次日就是臘月初八,趙琇一大早起來,吃過早飯,就開始為出門的事做準備了。
給方五姑娘的生辰禮,她早已做好了。精選的三十六張上等彩箋,全部由她親筆用淡彩水墨在上面畫出圖案來,有十二張是花卉,十二張是各地山水風光,還有十二張是臨摹的古代名家書法,寫得還是膾炙人口的名詩名句。這樣做成的彩箋,給小姑娘寫詩作賦,怎么看都足夠雅致了。況且本來就是小姑娘之間贈送禮物,心意要緊,如果一味以價格衡量,就落了下乘。

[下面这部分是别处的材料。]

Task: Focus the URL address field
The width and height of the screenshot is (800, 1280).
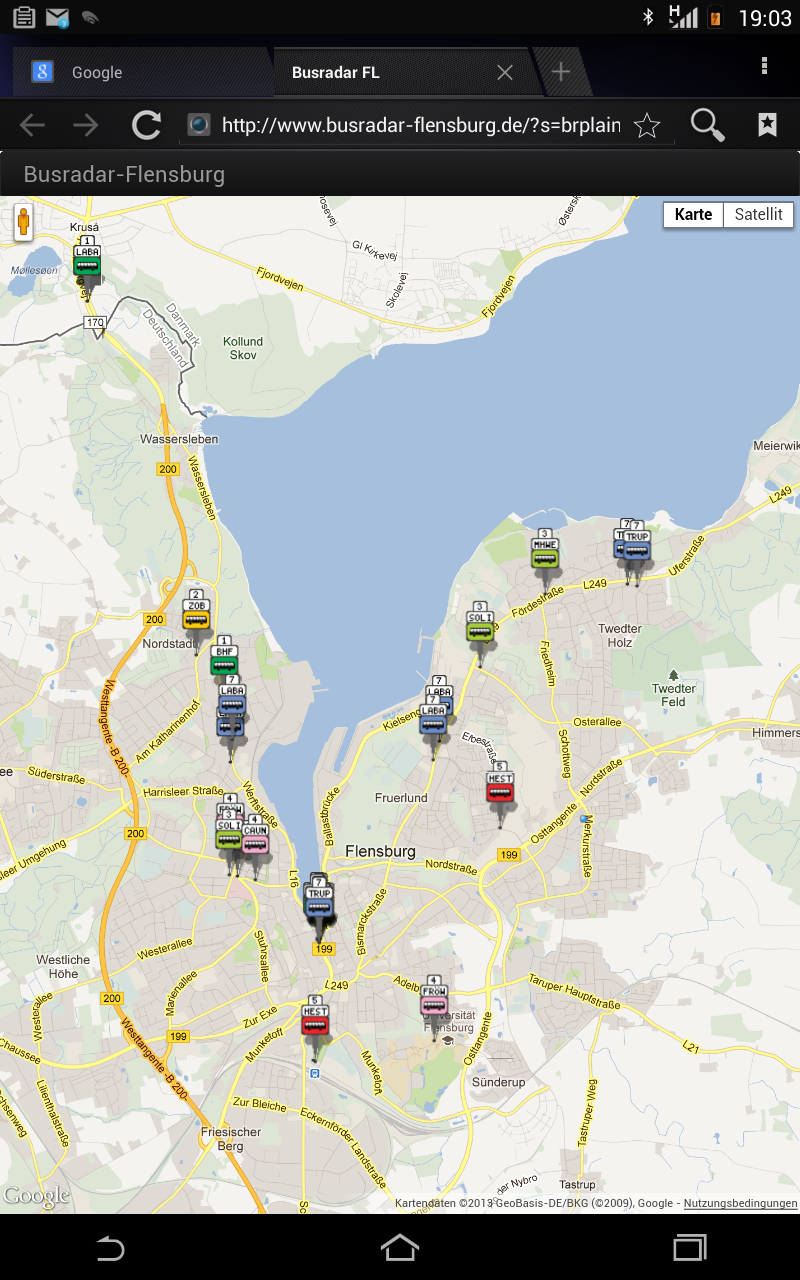Action: point(420,125)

張氏看過她的禮物后,也覺得準備得不錯,還很有興致讓她得了空,也照樣畫幾張給自己使。不過張氏覺得,只送這一樣略嫌簡薄了。筆墨紙硯,這有了紙,索性就再送些筆墨硯好了,大不了以自己的名義另送,只當是長輩賞給晚輩的。趙琇見祖母挑出來的只是六房南貨鋪里的上等新貨,并非古董,這才依了她。
禮物好了,就要準備打扮自己。
去參加人家的生日聚會,一般來說,最好還是打扮得喜氣一些,但又不能太出挑,別壓了壽星的風頭才好。但趙琇記得方家族中前不久才死了一個姑娘,眼下都可以說是喪家了,不過人家不在乎,她做客人的也不好做得太明顯,便準備了一套略清雅的服飾,而不是大紅大綠穿上身。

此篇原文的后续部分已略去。